Problem set:
1) Return, copied exactly, the part of the language-learning post that opens with the words containing "Not nearly as" and closes with "so fast now.".
2) Resume the post on language learning carrying over to new languages, starting after its final sentence.

--- Excerpted text Enclosed Below ---

Does Language Learning Carry Over to New Languages?

Not nearly as much as one might think.

For instance, I am relatively well versed in the Romance languages. I can read Spanish quite well, but not fluently. I can read a bit of French. And I have studied reading Italian and Portuguese for a bit.

So one would think that with all that Romance under my belt, I could just jump right into some new Romance languages and read them just like that, right?

Not so fast now.

Lately I have been going through lots and lots of Occitan texts on the Net. Occitan is approximately between Spanish and French. Honestly, I can’t make heads or tails of Occitan. Sometimes I can pick out a bit of information that I am looking very hard for, but mostly I just throw up my hands. My online translator calls Occitan “Catalan” and tries to translate it into English. Some say that Catalan and Occitan are one language. According to my translator, that is not so. Running the Catalan translator through Occitan fixes it up a bit, but it still leaves a gigantic steaming mess on the page. It’s nearly useless.

With Portuguese, Spanish and French, one would think Catalan would be a breeze, right? Think again. My translator is almost always able to grab it, but sometimes it can’t. When it can’t, I am stuck with Catalan and I am well and truly lost. Once again, I just throw up my hands. Obviously, it looks like some kind of Iberian language, but it’s so screwed up and crazy that you just don’t want to bother with it.

It’s said that Aragonese is nearly a Spanish dialect. Intelligibility is on the order of 8

Galician is a sort of Portuguese-Spanish hybrid that is often intelligible to many Spanish speakers. But don’t bother with trying to read Galician texts. They’re a frustrating mess. I dipped into it a bit, but it’s so screwed up and confusing that I quickly gave up.

One would think that with a bit of French under the belt, one could pick up on the various French patois of the langues d’oil. Forget it. It looks like a chaotic disaster on the page. The translator calls the various patois French. Running them through a French translator in general doesn’t really improve matters all that much. It’s still a messy disaster.

The moral to the story is don’t think that semi-getting a few languages under your belt is going to help you even with reading closely related languages. Things are not so simple.

Please follow and like us:
error3
fb-share-icon20
20
fb-share-icon20

3 thoughts on “Does Language Learning Carry Over to New Languages?”

--- End of Enclosed Excerpted text ---
--- Data section Enclosed Below ---

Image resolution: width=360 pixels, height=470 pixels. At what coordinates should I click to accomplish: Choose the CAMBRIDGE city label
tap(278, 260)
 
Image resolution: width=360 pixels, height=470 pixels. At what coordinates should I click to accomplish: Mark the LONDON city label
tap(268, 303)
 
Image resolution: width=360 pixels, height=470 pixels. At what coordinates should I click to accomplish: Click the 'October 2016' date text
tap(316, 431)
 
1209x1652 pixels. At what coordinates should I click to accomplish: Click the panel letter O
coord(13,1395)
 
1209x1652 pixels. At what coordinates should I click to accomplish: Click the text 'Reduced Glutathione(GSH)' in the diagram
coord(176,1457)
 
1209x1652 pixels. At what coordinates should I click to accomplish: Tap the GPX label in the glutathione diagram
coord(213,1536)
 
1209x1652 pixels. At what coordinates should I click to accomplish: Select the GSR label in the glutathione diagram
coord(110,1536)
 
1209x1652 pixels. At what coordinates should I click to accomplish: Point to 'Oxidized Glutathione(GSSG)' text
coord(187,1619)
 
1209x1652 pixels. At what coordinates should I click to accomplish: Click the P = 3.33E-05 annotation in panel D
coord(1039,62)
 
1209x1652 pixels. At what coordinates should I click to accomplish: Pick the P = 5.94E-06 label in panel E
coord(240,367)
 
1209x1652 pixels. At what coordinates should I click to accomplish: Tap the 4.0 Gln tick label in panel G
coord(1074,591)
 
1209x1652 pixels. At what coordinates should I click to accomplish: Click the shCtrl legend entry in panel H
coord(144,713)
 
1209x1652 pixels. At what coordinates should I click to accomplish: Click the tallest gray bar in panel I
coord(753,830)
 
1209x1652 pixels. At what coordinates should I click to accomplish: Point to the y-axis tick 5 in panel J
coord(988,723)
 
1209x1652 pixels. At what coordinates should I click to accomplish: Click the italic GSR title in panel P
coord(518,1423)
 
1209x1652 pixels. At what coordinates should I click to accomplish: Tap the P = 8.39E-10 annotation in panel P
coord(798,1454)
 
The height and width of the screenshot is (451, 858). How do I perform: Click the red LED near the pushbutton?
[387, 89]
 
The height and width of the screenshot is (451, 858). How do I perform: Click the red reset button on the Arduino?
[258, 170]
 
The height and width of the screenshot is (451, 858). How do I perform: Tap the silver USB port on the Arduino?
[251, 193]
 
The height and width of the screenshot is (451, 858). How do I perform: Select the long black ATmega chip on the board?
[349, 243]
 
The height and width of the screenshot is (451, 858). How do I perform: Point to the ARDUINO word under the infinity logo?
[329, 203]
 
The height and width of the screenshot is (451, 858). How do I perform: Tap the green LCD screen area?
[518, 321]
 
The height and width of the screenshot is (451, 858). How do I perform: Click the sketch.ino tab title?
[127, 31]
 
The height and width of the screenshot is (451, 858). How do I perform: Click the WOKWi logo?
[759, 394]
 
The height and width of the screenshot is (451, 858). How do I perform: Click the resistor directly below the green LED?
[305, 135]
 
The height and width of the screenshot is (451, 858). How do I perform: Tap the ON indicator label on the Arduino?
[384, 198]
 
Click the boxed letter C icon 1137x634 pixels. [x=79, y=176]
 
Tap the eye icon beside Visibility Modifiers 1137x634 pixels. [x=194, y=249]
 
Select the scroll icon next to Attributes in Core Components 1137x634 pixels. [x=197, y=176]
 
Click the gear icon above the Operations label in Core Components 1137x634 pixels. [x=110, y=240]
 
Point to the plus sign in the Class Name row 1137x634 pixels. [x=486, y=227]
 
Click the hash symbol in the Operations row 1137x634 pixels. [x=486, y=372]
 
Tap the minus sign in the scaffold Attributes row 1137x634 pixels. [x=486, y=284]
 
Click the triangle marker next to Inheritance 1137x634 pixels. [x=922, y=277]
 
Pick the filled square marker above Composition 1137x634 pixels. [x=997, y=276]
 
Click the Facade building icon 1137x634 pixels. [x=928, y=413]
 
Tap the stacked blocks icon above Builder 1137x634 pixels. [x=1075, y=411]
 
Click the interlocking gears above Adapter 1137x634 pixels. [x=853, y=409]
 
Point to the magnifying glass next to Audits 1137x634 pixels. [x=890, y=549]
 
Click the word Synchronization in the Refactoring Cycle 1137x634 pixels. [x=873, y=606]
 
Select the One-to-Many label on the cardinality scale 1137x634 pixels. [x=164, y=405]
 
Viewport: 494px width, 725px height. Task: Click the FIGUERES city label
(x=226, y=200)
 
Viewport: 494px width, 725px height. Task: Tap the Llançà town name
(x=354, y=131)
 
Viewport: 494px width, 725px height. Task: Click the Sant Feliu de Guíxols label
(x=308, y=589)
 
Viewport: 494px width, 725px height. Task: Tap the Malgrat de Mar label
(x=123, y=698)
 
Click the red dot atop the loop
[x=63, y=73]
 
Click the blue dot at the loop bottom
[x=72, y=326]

--- End of Enclosed Data section ---

Task responses:
1)
Not nearly as much as one might think.

For instance, I am relatively well versed in the Romance languages. I can read Spanish quite well, but not fluently. I can read a bit of French. And I have studied reading Italian and Portuguese for a bit.

So one would think that with all that Romance under my belt, I could just jump right into some new Romance languages and read them just like that, right?

Not so fast now.

2)
  1. Dear Robert
    I have to disagree with you on this one. If you can read a language, you can also read a fair bit of a closely related language provided that you first learn the relation between spelling and sound of that language, which may differ somewhat. I don’t know any Friesian, but I still can guess the meaning of a lot of the words of a Friesian text. Likewise, having learned to read Swedish, I can also figure out a lot of a Danish text. However, to understand a text correctly, you often have to know every word. Compare the following sentences:

    English: He has slept in the barn.
    Dutch: Hij heeft in de schuur geslapen.
    German: Er hat in der Scheune geschlafen.

    There are similarities there, but barn, schuur and Scheune are very different, so even if you can figure out that he slept somewhere, you won’t know that it is in the barn.

    Same problem with the following sentences:

    French: Elle ferme la porte.
    Spanish: Ella cierra la puerta.
    Port: Ela fecha a porta
    Italian: Lei chiude la porta.

    English: She closes the door.
    Dutch: Ze doet de deur dicht.
    German: Sie macht die Tür zu.

    The sentences look similar in both the Latin and Germanic languages, but each language uses a quite different verb.
    Conclusion: even for a closely related language, a bit of study and a dictionary is necessary if you want to read it. The dictionary is necessary for the minority of words that are quite different.

    Cheers. James

Leave a Reply

Your email address will not be published. Required fields are marked *

error

Enjoy this blog? Please spread the word :)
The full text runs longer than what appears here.